Доктор Арендт – некрасивый, тощий, маленький, непривычно бледный – вошел – нет, ворвался – в клинику, оставляя после себя мокрые отпечатки следов.
– Там, за мной… – Он кивнул на муниципальных санитаров, тащивших двое накрытых простынями носилок. – Пропустите их, Макс. – Он кивнул охраннику и устало опустился на стул. – У вас не найдется ничего выпить?
Марина молча пожала плечами. Молодой доктор прекрасно знал ответ.
– Это мои друзья… хорошие знакомые. Соседи по Снольди-Хольму. – Он снова кивнул на носилки. – Пожалуйста, побыстрее приготовьте реанимационную.
– Она и так всегда готова, доктор, – машинально одернув халат, заметила медсестра. – Вам ассистировать?
– Нет… Да, пожалуй…
Доктор Арендт обманывал себя – Левкина хорошо это видела – его знакомым уже ничто не могло помочь. Оба – мужчина лет тридцати пяти и женщина примерно такого же возраста – были мертвее мертвого. К тому же и обожжены так, словно побывали в дуговой электросварке в качестве дуги. Спекшаяся лимфа покрывала всю кожу сплошной грязно-бурой коркой. Жуткое зрелище для непривычного человека, впрочем, здесь все были привычные.
– Жаль… – Оставив, наконец, никчемные попытки реанимирования, доктор стащил с рук пластиковые одноразовые перчатки и еще раз повторил: – Жаль. – Посидел немного, потом поднялся к себе в кабинет на второй этаж… Немного погодя вызвал по внутренней связи медсестру.
– Посидите со мной, Марина, – устало попросил он. – Пожалуйста…
На столе пред ним стояла початая бутылка бренди и маленькая – с наперсток – серебряная рюмка.
– Будете? А… – Он махнул рукой, налил и залпом выпил. – Это были очень хорошие люди, Грейг и Юдит Йохансены, – немного помолчав, произнес он. – Всегда на годовщину свадьбы ездили к колледжу и там целовались, прямо в машине. Говорили, что вспоминали молодость. Потом, уже в Снольди-Хольме, приглашали гостей. Немного, самых близких… – Доктор снова выпил, и Марине вдруг стало жаль его, не этих, незнакомых ей Йохансенов, хотя – и их тоже – а именно его, маленького, взъерошенного доктора, некрасивого и не нужного в этом мире никому, даже собственной жене. У таких людей обычно бывает мало друзей, и доктор Арендт в этом смысле не был исключением, а погибшие Йохансены, похоже, относились к числу тех немногих людей, с которыми доктор общался, и вот теперь не стало и их.
Марине захотелось сказать что-то утешительное маленькому, похожему на мокрого воробья, доктору, но никакие слова не приходили на ум, да и что тут было говорить?
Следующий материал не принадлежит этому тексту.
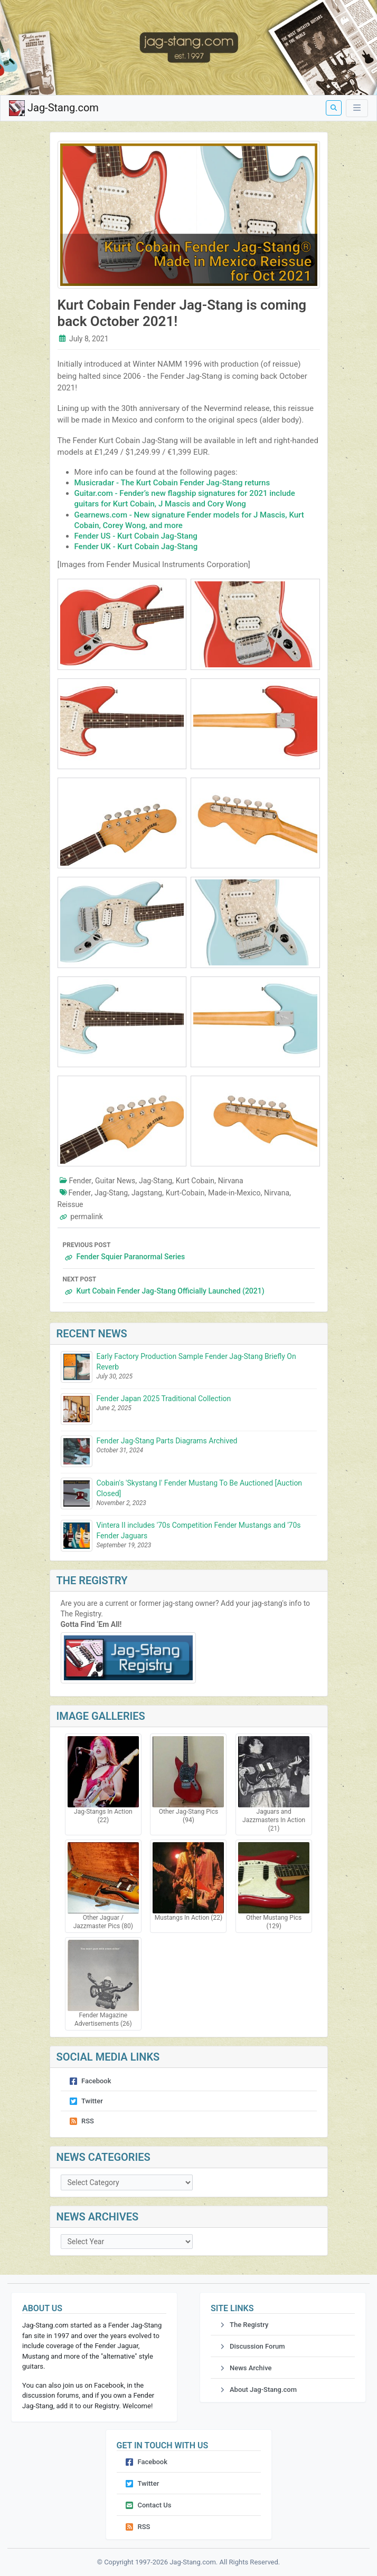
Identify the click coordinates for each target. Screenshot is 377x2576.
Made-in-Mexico (234, 1193)
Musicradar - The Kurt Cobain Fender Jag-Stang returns (172, 482)
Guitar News (115, 1180)
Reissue (70, 1204)
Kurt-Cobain (185, 1193)
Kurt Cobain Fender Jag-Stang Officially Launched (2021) (189, 1284)
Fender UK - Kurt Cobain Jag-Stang (136, 546)
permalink (86, 1216)
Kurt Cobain (195, 1180)
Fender (80, 1180)
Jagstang (146, 1193)
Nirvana (230, 1180)
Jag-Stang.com (54, 108)
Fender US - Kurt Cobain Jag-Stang (135, 536)
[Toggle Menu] (357, 108)
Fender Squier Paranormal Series (189, 1250)
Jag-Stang (155, 1180)
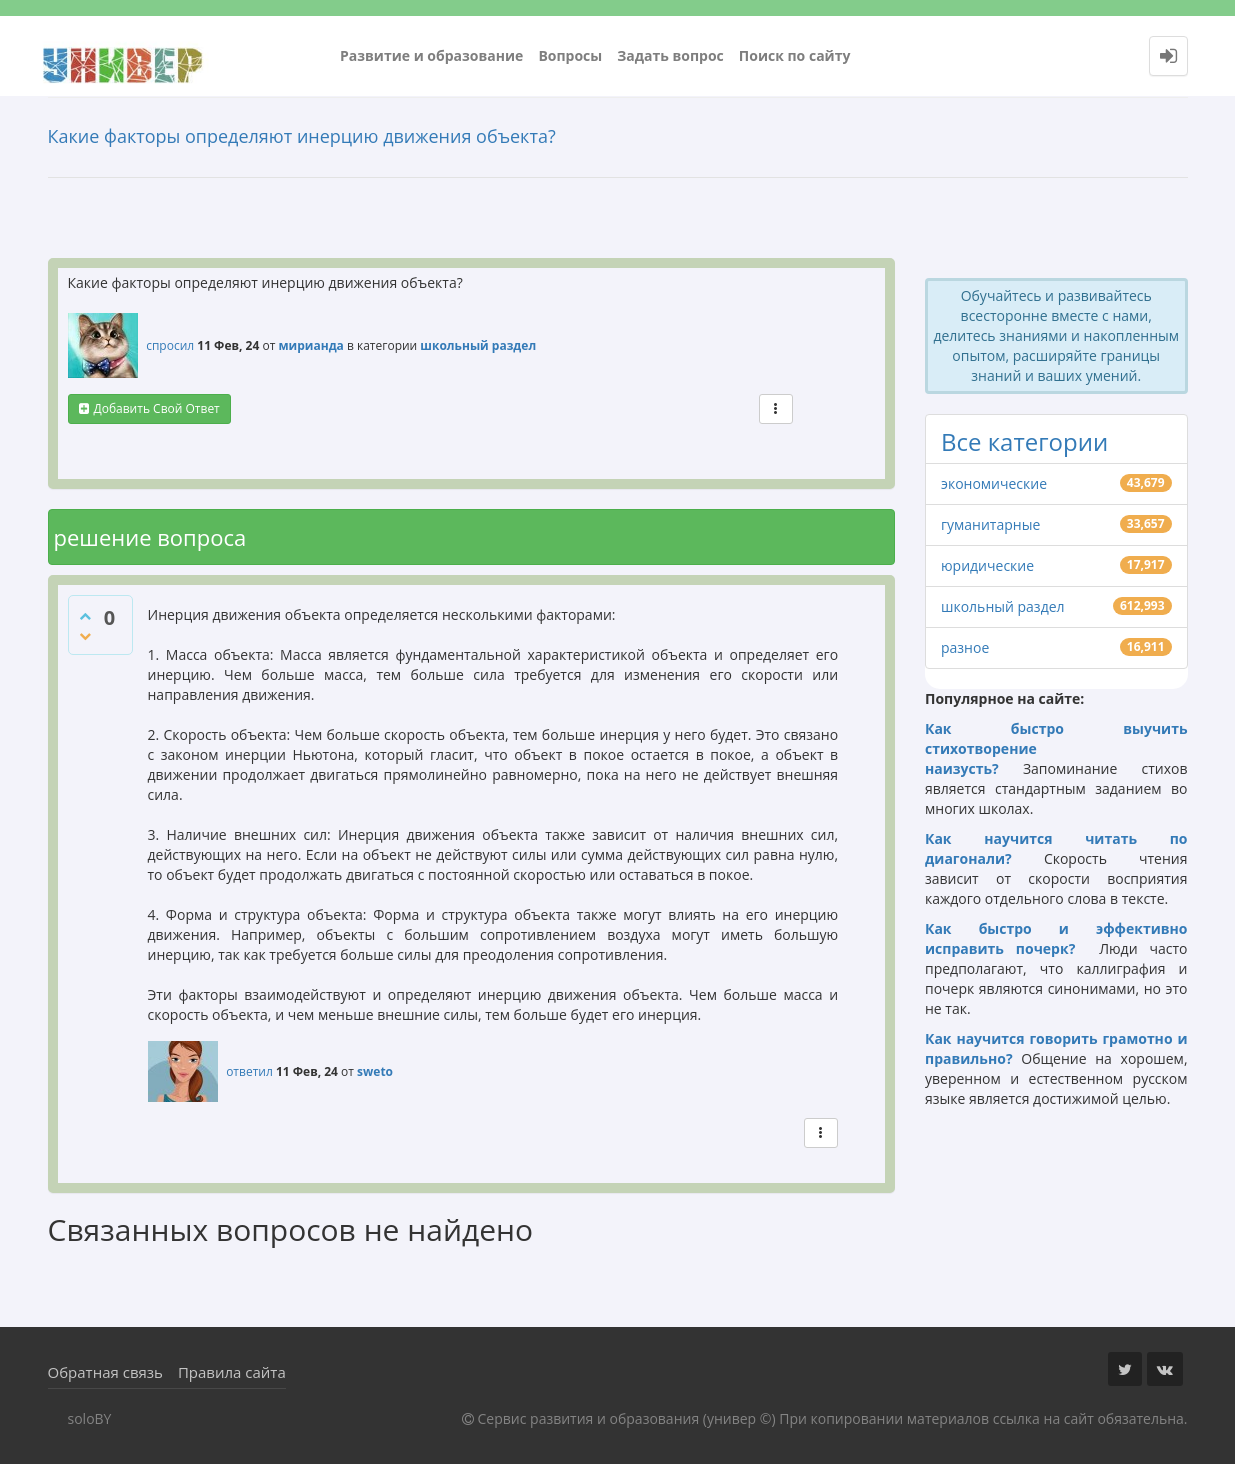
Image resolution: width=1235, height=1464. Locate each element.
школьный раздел (478, 345)
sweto (375, 1071)
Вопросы (570, 55)
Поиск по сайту (795, 55)
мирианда (310, 345)
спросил (170, 345)
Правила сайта (232, 1372)
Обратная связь (105, 1372)
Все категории (1024, 441)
Лишь по русскому обычаю одно слово:
– Налейте.
– А? – Доктор оторвался от скорбных мыслей, торопливо налил. Переплеснувшись через край рюмки, бренди растекся по столу пахучей коричневой лужицей.
Марина выпила. Доктор налил себе…
– А, вот вы где, доктор Арендт. – В кабинет заглянул полицейский. Лейтенант или сержант – Левкина не очень разбиралась.
– У погибших, есть, кажется, сын? – спросил полицейский.
– Да. Ханс. Ханс Йохансен. По-моему, тринадцати лет.
Полицейский кивнул:
– Он сейчас дома. Не проедете с нами туда? Вы ведь, так сказать, единственный друг семьи.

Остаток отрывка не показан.